Reflection: Military Chaplaincy: Numbers and Testimony

This week, a new post by the Rev. Stephen Boyd, Minister for Chaplains and Ministers in Specialized Settings, and Ecclesiastical Endorser, a member of the Ministerial Excellence, Support, and Authorization (MESA) Ministry Team in the national setting of the UCC.

In these challenging times, the Endorsement Office of the United Church of Christ finds itself stretched as we work to serve the many men and women who are looking into ministry in specialized settings, those ministerial settings beyond the Local Church. Ecclesiastical Endorsement may come through a Committee on Ministry for certification by a professional organization or as a recommendation by the COM to the endorser for ministry with a government agency. The Ecclesiastical Endorser for the UCC works with ministers who are interested in becoming chaplains for our nation’s military, in addition to VA chaplains and chaplains serving in the Federal Prison system. An endorsement for chaplaincy in government service or for professional agencies can only be granted to an ordained minister, not to a Member in Discernment or an individual with Lay Ministerial Standing.
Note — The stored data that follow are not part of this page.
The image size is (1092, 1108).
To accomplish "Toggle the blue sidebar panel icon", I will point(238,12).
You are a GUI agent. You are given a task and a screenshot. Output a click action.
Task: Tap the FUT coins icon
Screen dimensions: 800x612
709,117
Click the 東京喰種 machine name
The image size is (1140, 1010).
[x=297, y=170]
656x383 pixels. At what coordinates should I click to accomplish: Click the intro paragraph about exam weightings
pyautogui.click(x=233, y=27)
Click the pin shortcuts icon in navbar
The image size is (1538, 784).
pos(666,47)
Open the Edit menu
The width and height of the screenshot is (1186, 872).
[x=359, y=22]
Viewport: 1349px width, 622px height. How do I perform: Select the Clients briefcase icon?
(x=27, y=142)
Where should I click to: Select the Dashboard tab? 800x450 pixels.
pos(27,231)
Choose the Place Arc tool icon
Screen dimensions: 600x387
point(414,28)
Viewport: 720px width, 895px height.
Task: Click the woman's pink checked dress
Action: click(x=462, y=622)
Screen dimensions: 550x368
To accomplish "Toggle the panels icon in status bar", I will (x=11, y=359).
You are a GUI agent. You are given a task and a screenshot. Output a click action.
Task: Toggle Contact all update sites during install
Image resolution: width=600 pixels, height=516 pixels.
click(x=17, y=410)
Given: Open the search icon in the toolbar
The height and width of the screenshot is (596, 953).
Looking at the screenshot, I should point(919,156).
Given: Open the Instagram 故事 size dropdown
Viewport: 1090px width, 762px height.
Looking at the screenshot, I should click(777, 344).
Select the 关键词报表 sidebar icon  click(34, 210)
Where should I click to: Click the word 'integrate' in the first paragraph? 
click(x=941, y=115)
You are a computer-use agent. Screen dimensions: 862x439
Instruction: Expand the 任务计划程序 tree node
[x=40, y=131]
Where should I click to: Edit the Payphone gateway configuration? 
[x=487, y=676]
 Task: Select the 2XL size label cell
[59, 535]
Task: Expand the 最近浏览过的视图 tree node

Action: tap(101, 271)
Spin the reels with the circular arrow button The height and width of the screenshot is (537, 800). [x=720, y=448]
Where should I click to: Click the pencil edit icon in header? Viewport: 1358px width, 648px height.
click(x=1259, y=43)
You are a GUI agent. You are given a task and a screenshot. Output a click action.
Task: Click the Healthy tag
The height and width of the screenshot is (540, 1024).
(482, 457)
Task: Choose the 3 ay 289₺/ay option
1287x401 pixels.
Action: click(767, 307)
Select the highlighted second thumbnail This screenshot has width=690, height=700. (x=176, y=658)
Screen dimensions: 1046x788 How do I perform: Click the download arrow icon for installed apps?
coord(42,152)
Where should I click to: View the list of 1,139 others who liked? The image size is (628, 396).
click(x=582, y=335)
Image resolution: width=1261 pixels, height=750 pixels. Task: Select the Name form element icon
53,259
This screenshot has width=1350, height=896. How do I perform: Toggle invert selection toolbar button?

Currently, the Ecclesiastical Endorser works to accession ministers into the Army, Navy, and Air Force. The needs are great as the demography and the composite of our nation’s Armed Services is changing radically. The United Church of Christ endorses 50-55 military chaplains – men and women who have decided to serve in the military as chaplains, ministering to the needs of Soldiers, Sailors, Airmen, Marines and Coasties as well as their families. These ministers offer an incredibly difficult pastoral role day in and day out. They represent the United Church of Christ and are dedicated to serve with integrity and faithfulness to the UCC Core Values. Our nation’s service members find themselves in some of the most challenging, difficult and vulnerable times of their lives and chaplains are called upon to step in, to guide, to counsel and console.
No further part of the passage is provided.